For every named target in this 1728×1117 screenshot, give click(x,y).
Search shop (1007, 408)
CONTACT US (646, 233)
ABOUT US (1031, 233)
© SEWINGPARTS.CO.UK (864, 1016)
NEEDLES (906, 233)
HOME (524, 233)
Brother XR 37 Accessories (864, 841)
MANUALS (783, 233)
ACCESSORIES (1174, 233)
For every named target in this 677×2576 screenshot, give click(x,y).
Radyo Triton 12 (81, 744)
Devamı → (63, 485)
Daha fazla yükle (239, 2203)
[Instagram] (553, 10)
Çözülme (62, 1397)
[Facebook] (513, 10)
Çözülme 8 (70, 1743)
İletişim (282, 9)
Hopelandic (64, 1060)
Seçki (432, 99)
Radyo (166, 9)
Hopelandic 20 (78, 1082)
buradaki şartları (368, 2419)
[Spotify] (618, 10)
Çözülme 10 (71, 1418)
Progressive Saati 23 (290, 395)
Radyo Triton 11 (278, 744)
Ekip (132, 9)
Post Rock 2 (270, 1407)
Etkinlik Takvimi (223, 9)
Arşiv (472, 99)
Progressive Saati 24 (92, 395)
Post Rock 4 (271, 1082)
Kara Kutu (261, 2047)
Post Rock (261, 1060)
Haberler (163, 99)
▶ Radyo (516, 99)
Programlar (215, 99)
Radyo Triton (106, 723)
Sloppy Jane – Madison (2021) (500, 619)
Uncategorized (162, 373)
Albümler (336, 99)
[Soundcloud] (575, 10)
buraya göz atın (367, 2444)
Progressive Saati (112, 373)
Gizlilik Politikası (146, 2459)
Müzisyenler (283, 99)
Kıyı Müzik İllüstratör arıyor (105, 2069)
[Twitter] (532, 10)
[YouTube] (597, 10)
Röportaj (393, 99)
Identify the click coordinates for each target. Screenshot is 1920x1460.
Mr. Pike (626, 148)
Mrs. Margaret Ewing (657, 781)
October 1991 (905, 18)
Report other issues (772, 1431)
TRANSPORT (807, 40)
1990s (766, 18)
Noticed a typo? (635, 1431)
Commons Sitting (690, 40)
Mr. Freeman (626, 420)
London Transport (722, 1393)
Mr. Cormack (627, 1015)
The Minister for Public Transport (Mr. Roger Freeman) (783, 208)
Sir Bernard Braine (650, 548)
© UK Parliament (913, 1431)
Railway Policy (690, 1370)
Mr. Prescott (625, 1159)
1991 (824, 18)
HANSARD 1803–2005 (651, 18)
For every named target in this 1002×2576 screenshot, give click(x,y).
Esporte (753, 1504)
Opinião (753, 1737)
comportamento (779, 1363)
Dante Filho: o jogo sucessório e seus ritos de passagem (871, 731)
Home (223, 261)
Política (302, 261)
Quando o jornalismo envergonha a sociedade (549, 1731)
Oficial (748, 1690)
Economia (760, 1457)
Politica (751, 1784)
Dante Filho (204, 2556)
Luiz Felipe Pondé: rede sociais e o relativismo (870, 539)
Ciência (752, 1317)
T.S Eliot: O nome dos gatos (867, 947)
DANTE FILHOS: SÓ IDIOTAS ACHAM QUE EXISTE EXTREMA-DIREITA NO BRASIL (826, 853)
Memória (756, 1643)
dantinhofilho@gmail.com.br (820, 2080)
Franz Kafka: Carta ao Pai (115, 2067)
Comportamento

PROMPT
In full and without changes, give the data above once more.

ANSWER TO THIS EXERCISE
For every named target in this 1728×1117 screenshot, give click(x,y).
Search shop (1007, 408)
CONTACT US (646, 233)
ABOUT US (1031, 233)
© SEWINGPARTS.CO.UK (864, 1016)
NEEDLES (906, 233)
HOME (524, 233)
Brother XR 37 Accessories (864, 841)
MANUALS (783, 233)
ACCESSORIES (1174, 233)
For every named target in this 677×2576 screenshot, give click(x,y).
Radyo Triton 12 (81, 744)
Devamı → (63, 485)
Daha fazla yükle (239, 2203)
[Instagram] (553, 10)
Çözülme (62, 1397)
[Facebook] (513, 10)
Çözülme 8 (70, 1743)
İletişim (282, 9)
Hopelandic (64, 1060)
Seçki (432, 99)
Radyo (166, 9)
Hopelandic 20 (78, 1082)
buradaki şartları (368, 2419)
[Spotify] (618, 10)
Çözülme 10 (71, 1418)
Progressive Saati 23 (290, 395)
Radyo Triton 11 (278, 744)
Ekip (132, 9)
Post Rock 2 (270, 1407)
Etkinlik Takvimi (223, 9)
Arşiv (472, 99)
Progressive Saati 24 (92, 395)
Post Rock 4 (271, 1082)
Kara Kutu (261, 2047)
Post Rock (261, 1060)
Haberler (163, 99)
▶ Radyo (516, 99)
Programlar (215, 99)
Radyo Triton (106, 723)
Sloppy Jane – Madison (2021) (500, 619)
Uncategorized (162, 373)
Albümler (336, 99)
[Soundcloud] (575, 10)
buraya göz atın (367, 2444)
Progressive Saati (112, 373)
Gizlilik Politikası (146, 2459)
Müzisyenler (283, 99)
Kıyı Müzik İllüstratör arıyor (105, 2069)
[Twitter] (532, 10)
[YouTube] (597, 10)
Röportaj (393, 99)
Identify the click coordinates for each target. Screenshot is 1920x1460.
Mr. Pike (626, 148)
Mrs. Margaret Ewing (657, 781)
October 1991 (905, 18)
Report other issues (772, 1431)
TRANSPORT (807, 40)
1990s (766, 18)
Noticed a typo? (635, 1431)
Commons Sitting (690, 40)
Mr. Freeman (626, 420)
London Transport (722, 1393)
Mr. Cormack (627, 1015)
The Minister for Public Transport (Mr. Roger Freeman) (783, 208)
Sir Bernard Braine (650, 548)
© UK Parliament (913, 1431)
Railway Policy (690, 1370)
Mr. Prescott (625, 1159)
1991 (824, 18)
HANSARD 1803–2005 (651, 18)
For every named target in this 1002×2576 screenshot, give click(x,y).
Esporte (753, 1504)
Opinião (753, 1737)
comportamento (779, 1363)
Dante Filho: o jogo sucessório e seus ritos de passagem (871, 731)
Home (223, 261)
Política (302, 261)
Quando o jornalismo envergonha a sociedade (549, 1731)
Oficial (748, 1690)
Economia (760, 1457)
Politica (751, 1784)
Dante Filho (204, 2556)
Luiz Felipe Pondé: rede sociais e o relativismo (870, 539)
Ciência (752, 1317)
T.S Eliot: O nome dos gatos (867, 947)
DANTE FILHOS: SÓ IDIOTAS ACHAM QUE EXISTE EXTREMA-DIREITA NO BRASIL (826, 853)
Memória (756, 1643)
dantinhofilho@gmail.com.br (820, 2080)
Franz Kafka: Carta ao Pai (115, 2067)
Comportamento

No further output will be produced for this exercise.